I am currently evaluating (and have no further experience so far) the ELK stack.
I am wondering if it would be possible to import data from multiple dynamic created MariaDB databases into Elasticsearch.

Short backgrond, we have a multi-tenant application where for each of our customer the data is kept in a separate database. So whenever a new customer comes, a new database is created. The available customers are managed in a central database.

What I want to do now is, fetch the available Customer (can go into the thousands) on the input and then enrich with data from the customers respective database. The databases of the customers do all look the same.
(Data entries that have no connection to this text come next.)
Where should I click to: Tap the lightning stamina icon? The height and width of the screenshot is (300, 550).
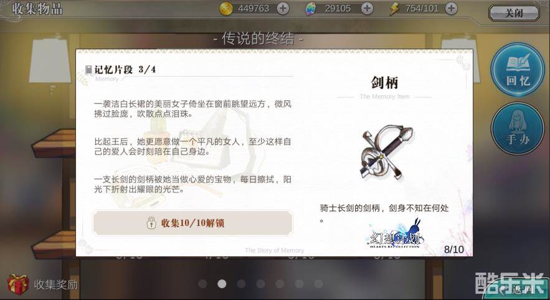click(395, 9)
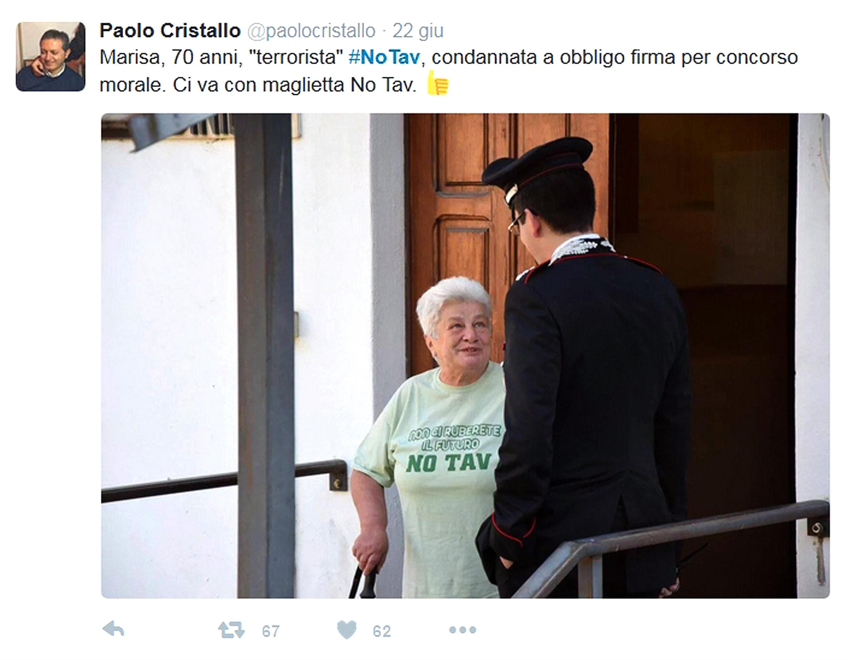The width and height of the screenshot is (848, 660).
Task: Open the Paolo Cristallo name link
Action: tap(170, 31)
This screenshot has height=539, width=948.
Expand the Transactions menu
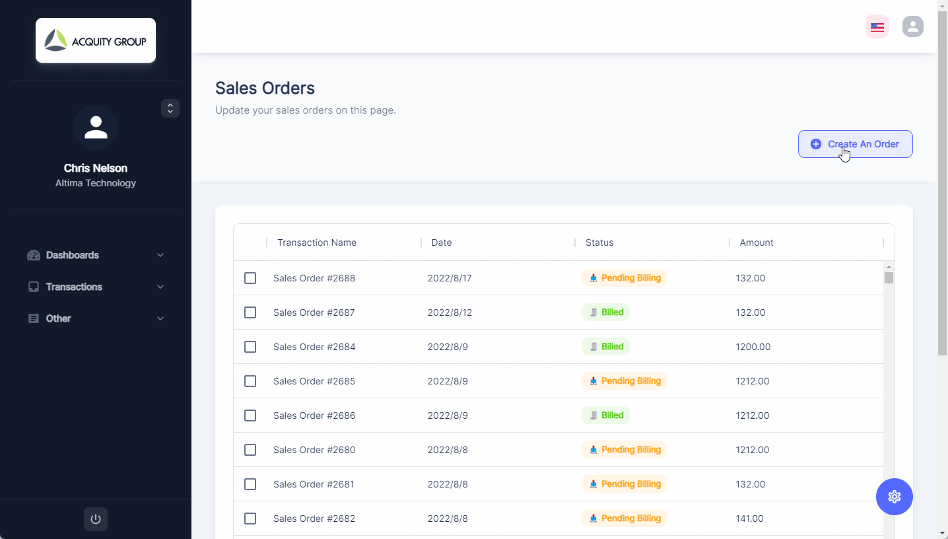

So what I did try to achieve this was:

input {
    jdbc {
        jdbc_connection_string => "jdbc:mariadb://127.0.0.1:3306/eg_test?sessionVariables=sql_mode=ANSI_QUOTES"
        jdbc_user => "user"
        jdbc_password => "secret"
        jdbc_driver_library => "/dataservice/mariadb-java-client-2.7.4.jar"
        jdbc_driver_class => "org.mariadb.jdbc.Driver"
        jdbc_page_size => 200000
        jdbc_paging_enabled => true
        statement => "SELECT
            customer
            FROM eg_test.customers"
    }
}
filter {
    jdbc_streaming {
        jdbc_connection_string => "jdbc:mariadb://127.0.0.1:3306/db_%{[customer]}?sessionVariables=sql_mode=ANSI_QUOTES"
        jdbc_user => "user"
        jdbc_password => "secret"
        jdbc_driver_library => "/dataservice/mariadb-java-client-2.7.4.jar"
        jdbc_driver_class => "org.mariadb.jdbc.Driver"
        statement => "SELECT
                data,
                COUNT(something) AS cnt
            FROM customer_table
            WHERE ctime >= UNIX_TIMESTAMP('${START_DATE}')
                AND ctime < UNIX_TIMESTAMP('${END_DATE}')
            GROUP BY data"
        parameters => { "customer" => "[customer]"}
        target => "data"
    }
}
output {
    # Add to the elastic search index
    elasticsearch {
        "hosts" => "127.0.0.1:9200"
        "index" => "customer_data_test"
    }
}

Tough this fails as the jdbc_streaming plugin is unable to resolve the field reference "%{[customer]}" in the jdbc_connection_string .

The error I get back is:

DatabaseConnectionError: Java::JavaSql::SQLSyntaxErrorException: Could not connect to address=(host=127.0.0.1)(port=3306)(type=master) : (conn=165) Unknown database 'db_%{[customer]}'>

So is there a possibility to do this?
The other way I could think of is, create the logstash config dynamically with another script and add each database as input. But would this scale with a few thousand customers?

Thanks for any input,
Enrico

Badger · November 3, 2021, 4:09pm

Correct. The filter (or rather, the mixin) does not sprintf the connection string. That gets called during initialization, so there is no event from which fields can be referenced.

enricog84 · November 4, 2021, 8:31am

Thank you for the response and confirming this.
Well then I will try to create several inputs and see how it performs

system · December 2, 2021, 8:32am

This topic was automatically closed 28 days after the last reply. New replies are no longer allowed.